RL: me gusta ver que eso ha pasado a través de cada uno de un modo distinto.
Radjou: esa es la transmisión.
Marga: función de analista, la autoría, autorizarse es intrínseco a ella. Me interesó la idea de que al adolescente se le pide que revele algo más allá de sí mismo, ej. los chicos abusados, transgresión, vergüenza, ¿no es esto tb lo que ocurre cuando uno se autoriza, cuando se convierte en autor? Aunque no quiere decir que todos seamos creadores de discursividad. ¿Sería autor aquel que puede revelar algo que va más allá de sí mismo y que en la adolescencia supone separarse de los padres?
ICabetas: Yo soy kleiniana e investigadora en Salud Mental, he tenido que citar mucho a Lacan para no mezclar y me ha atraído mucho. Lo que voy a leer a partir de aquí, lo que dices de un retorno a Freud. Pero para seguir con vosotros tengo que aprender más Lacan. Como dice Vera, es una evolución continua y vivir es aprender.
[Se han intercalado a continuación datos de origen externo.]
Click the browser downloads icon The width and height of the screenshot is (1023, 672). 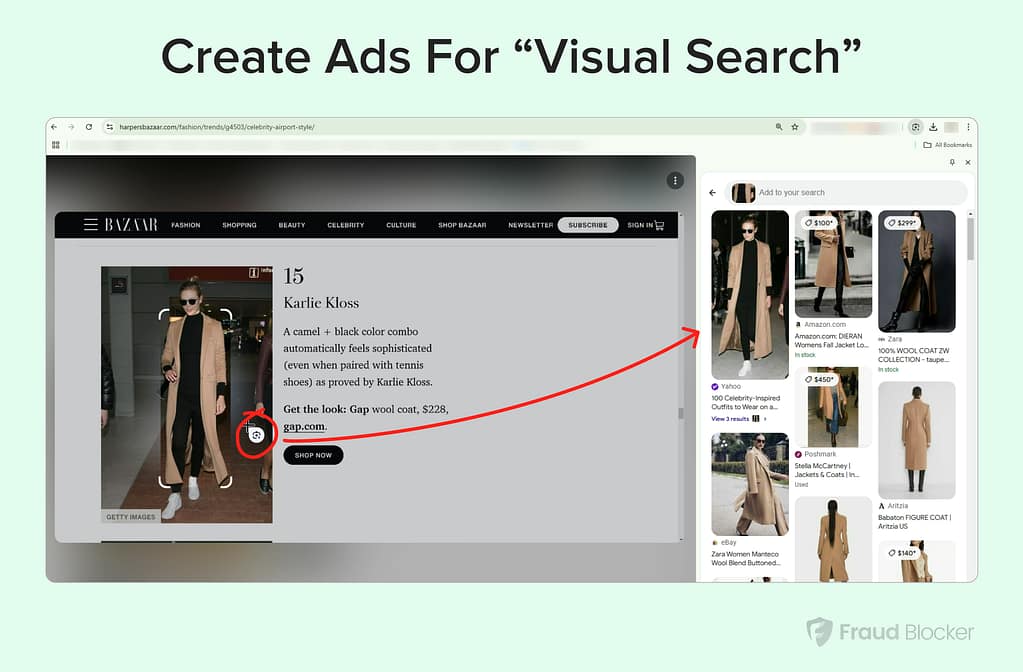pyautogui.click(x=933, y=127)
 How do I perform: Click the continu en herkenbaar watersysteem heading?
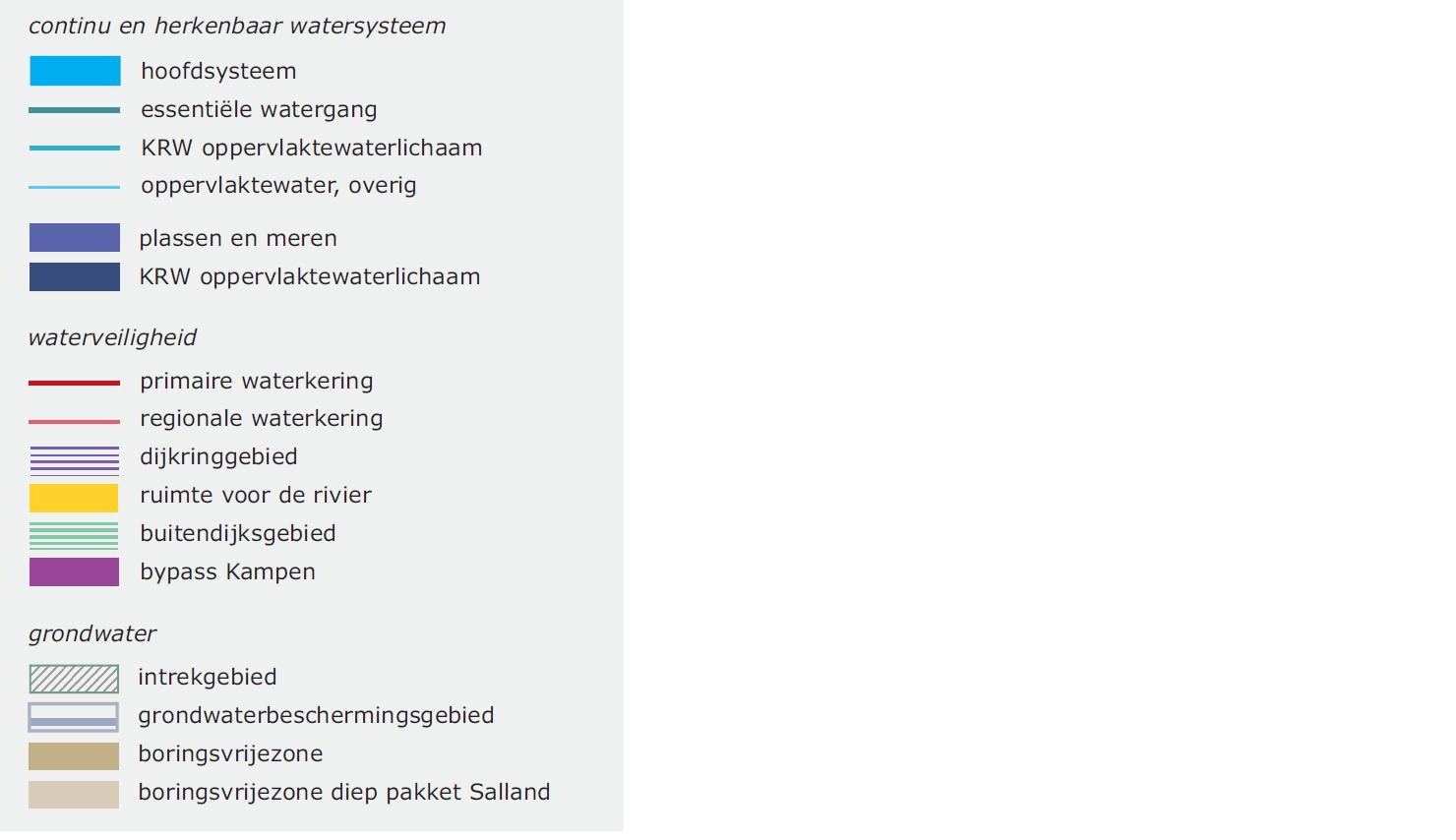[237, 26]
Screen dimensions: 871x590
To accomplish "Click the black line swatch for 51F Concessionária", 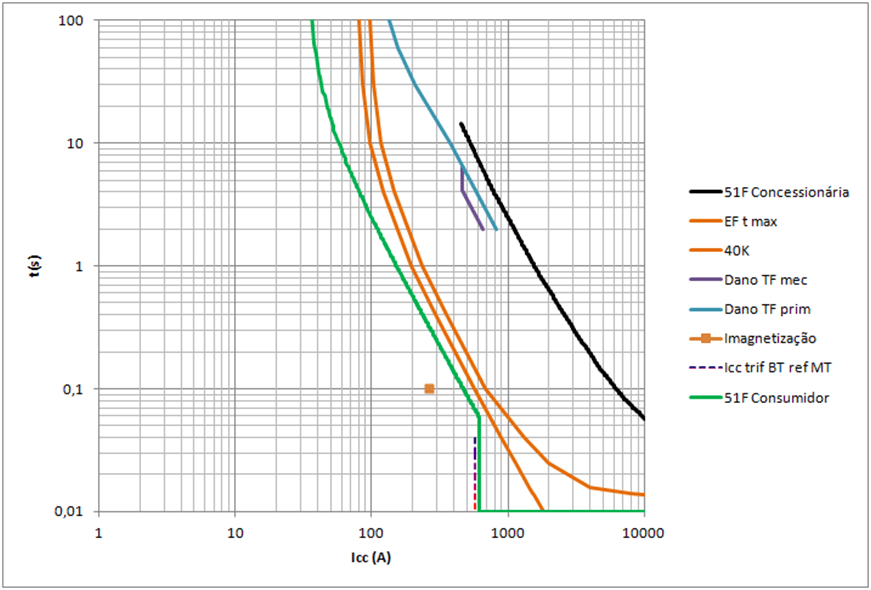I will click(705, 192).
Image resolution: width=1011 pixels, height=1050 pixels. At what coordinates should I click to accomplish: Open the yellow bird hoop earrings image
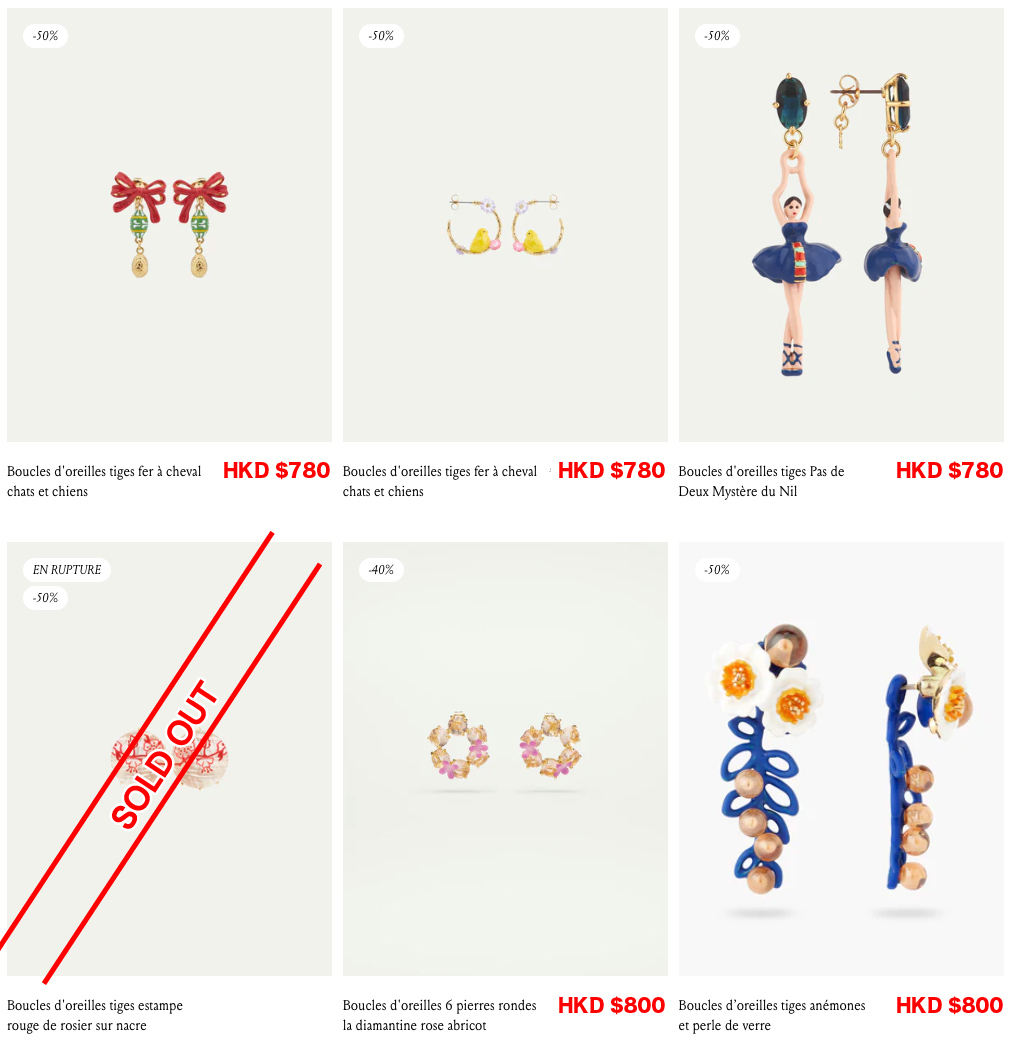(506, 225)
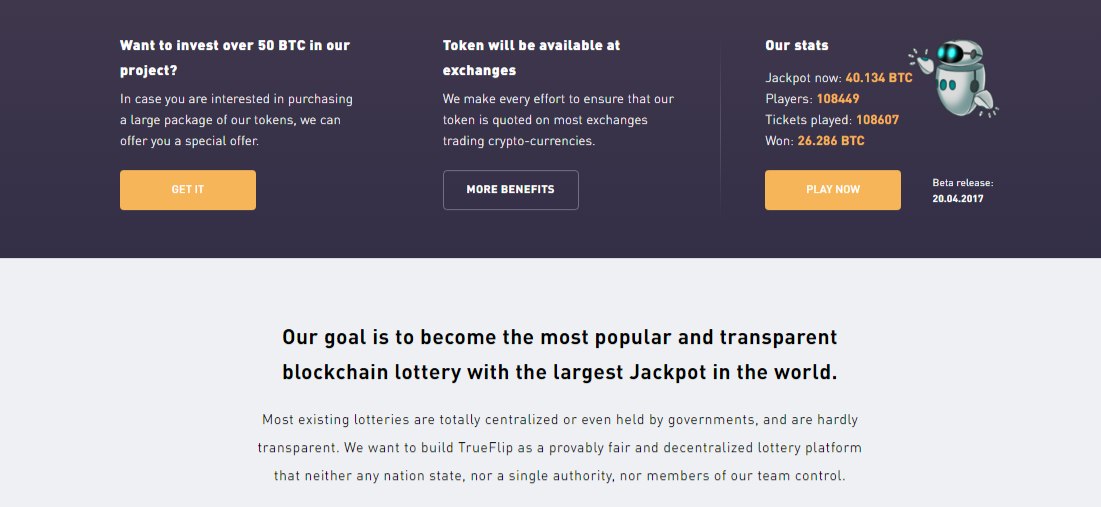1101x507 pixels.
Task: Select the Most existing lotteries paragraph
Action: click(560, 448)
JJValentin: yo formé parte del cártel que evoca Anna. Interpelado porque fue un cártel difícil. Tu texto es luminoso. He recordado que durante ese cártel se le decía frecuentemente a Anna que no se la comprendía nada porque a veces tuerce las frases al decir al final el sentido, lo que nos fatigaba mucho. Aparte del autor, un término que usa Anna es ‘heredero’ de la Asociación. El texto da brillo a ese cártel retrospectivamente, pero me pregunto si mi dificultad es sentirme heredero de la transmisión en AF por el lugar que ocupa RL en ella.
RL: Anna ha hecho un pasaje al público de ese cártel.
Anna: no estábamos de acuerdo los cuatro y a pesar de todo nos mantuvimos un tiempo trabajando juntos.
JJV: hablaste de lo inanalizable. A mí me costaba captar lo que querías decir. Niño como extraño inquietante. Dificultad era hacérselas con un sujeto que no estaba ahí. El fin de cura se topa con un sujeto que no ha respondido, creo que hablabas del niño, pero quizá no sólo.
Anna: puede remitir a la frustración en la cura.
JJV: No lo entiendo.
RL: está claro lo que dice Anna. Mientras haya un Otro en el que se crea y del que se espera reparación, el análisis no está terminado. El fin de análisis sólo se puede considerar cuando se cuestiona el lugar del Otro. Hacerse a la idea de que ahí no hay nada que responda.